CORTE DI CASSAZIONE – Sentenza 25 settembre 2018, n. 22674
Fondo Pensioni personale del credito – Quota di pensione erogata in forma capitalizzata – Gestione speciale Inps istituita con D.Lgs. n 357/1990
Fatti di causa
La Corte d’appello di Torino ha confermato la sentenza del Tribunale che, pronunciandosi sul ricorso proposto dal Fondo Pensioni per il personale dell’ex Cassa di Risparmio di Torino nei confronti dell’INPS, aveva dichiarato che la quota di pensione erogata in forma capitalizzata dal Fondo al momento del pensionamento dei soggetti interessati doveva essere posta a carico della Gestione speciale INPS, istituita con Dlgs n 357/1990, e per l’effetto aveva condannato l’Istituto al pagamento di Euro 45.000.136,74 quali anticipazioni operate dal Fondo nel periodo 1/1/1991-31/12/2007.
La Corte territoriale, premesso che, a norma dell’art. 3, comma 2, del d. Igs. 20 novembre 1990 n. 357, “la gestione speciale assume a proprio carico, per ciascun titolare di trattamento pensionistico in essere all’entrata in vigore della legge 30 luglio 1990 n. 218, la quota del trattamento stesso determinata secondo le misure percentuali indicate nella tabella allegata al presente decreto”, riteneva di dover dare continuità alla pronuncia di questa Corte n. 1093 del 20 gennaio 2006, secondo cui “La Gestione speciale istituita presso l’INPS con d. Igs. n. 357 del 1990 (per i titolari di trattamenti pensionistici già a carico delle forme di assicurazione I V.S. esclusive o esonerative, per i dipendenti da enti creditizi pubblici dei quali era prevista la trasformazione in società per azioni) è tenuta ad assumere a proprio carico la percentuale di cui alla tabella allegata al d. Igs. n. 357 del 1990, riferita al trattamento pensionistico complessivo, goduto dai pensionati con decorrenza anteriore all’entrata in vigore della legge n. 218 del 1990, compresa nel medesimo la quota di pensione già eventualmente erogata in forma capitale ai pensionati che l’avessero richiesta, secondo la facoltà statutariamente prevista”.
Secondo la Corte, infatti, la dizione ” trattamento complessivamente erogato”, di cui al combinato disposto della L delega n 218/1990 e del dlgs di attuazione n. 357/1990, andava riferita all’intero trattamento pensionistico, ivi compresa la quota già eventualmente erogata in capitale dal Fondo su richiesta dell’interessato, ai sensi dell’art. 20 del Regolamento.
Avverso la decisione ha proposto ricorso in Cassazione l’Inps con un unico articolato motivo. Ha resistito con controricorso il Fondo Pensioni per il personale della ex Cassa di Risparmio di Torino.

- _MATERIALE FORNITO_
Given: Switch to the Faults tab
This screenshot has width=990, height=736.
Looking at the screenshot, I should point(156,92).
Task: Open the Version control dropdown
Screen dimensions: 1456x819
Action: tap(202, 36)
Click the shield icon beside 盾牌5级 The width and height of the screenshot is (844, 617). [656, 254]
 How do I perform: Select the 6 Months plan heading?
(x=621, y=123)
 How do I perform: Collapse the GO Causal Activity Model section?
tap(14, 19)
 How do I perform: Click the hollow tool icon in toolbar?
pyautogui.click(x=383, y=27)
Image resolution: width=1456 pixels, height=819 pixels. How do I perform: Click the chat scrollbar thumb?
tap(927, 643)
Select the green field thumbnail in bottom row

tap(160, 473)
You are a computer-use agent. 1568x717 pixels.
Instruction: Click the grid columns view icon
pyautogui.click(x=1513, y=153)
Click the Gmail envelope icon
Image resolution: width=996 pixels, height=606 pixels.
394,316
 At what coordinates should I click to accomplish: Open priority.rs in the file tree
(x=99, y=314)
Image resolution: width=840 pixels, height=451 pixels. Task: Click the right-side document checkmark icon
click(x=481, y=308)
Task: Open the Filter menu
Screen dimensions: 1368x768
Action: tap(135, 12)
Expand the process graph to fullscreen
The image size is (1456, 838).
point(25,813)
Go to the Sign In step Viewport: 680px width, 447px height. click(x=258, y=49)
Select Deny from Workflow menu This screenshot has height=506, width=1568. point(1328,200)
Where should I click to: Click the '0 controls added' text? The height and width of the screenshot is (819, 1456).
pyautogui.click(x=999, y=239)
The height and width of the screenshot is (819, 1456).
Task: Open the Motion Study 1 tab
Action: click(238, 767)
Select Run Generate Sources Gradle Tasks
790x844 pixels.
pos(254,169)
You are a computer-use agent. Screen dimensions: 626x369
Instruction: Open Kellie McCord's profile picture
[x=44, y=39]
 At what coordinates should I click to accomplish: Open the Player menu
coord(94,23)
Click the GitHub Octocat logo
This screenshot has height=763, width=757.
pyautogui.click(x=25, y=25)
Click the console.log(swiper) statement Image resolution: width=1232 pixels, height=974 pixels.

- _ESERCIZIO 1_
Nel testo della pagina, a quale somma il Tribunale aveva condannato l'INPS?
- _ESERCIZIO 2_
Restituisci dal testo della pagina il tratto che va da "CORTE DI CASSAZIONE" fino a "nel periodo 1/1/1991-31/12/2007.", senza alcuna modifica.

- _RISULTATO ATTESO 1_
Euro 45.000.136,74

- _RISULTATO ATTESO 2_
CORTE DI CASSAZIONE – Sentenza 25 settembre 2018, n. 22674
Fondo Pensioni personale del credito – Quota di pensione erogata in forma capitalizzata – Gestione speciale Inps istituita con D.Lgs. n 357/1990
Fatti di causa
La Corte d’appello di Torino ha confermato la sentenza del Tribunale che, pronunciandosi sul ricorso proposto dal Fondo Pensioni per il personale dell’ex Cassa di Risparmio di Torino nei confronti dell’INPS, aveva dichiarato che la quota di pensione erogata in forma capitalizzata dal Fondo al momento del pensionamento dei soggetti interessati doveva essere posta a carico della Gestione speciale INPS, istituita con Dlgs n 357/1990, e per l’effetto aveva condannato l’Istituto al pagamento di Euro 45.000.136,74 quali anticipazioni operate dal Fondo nel periodo 1/1/1991-31/12/2007.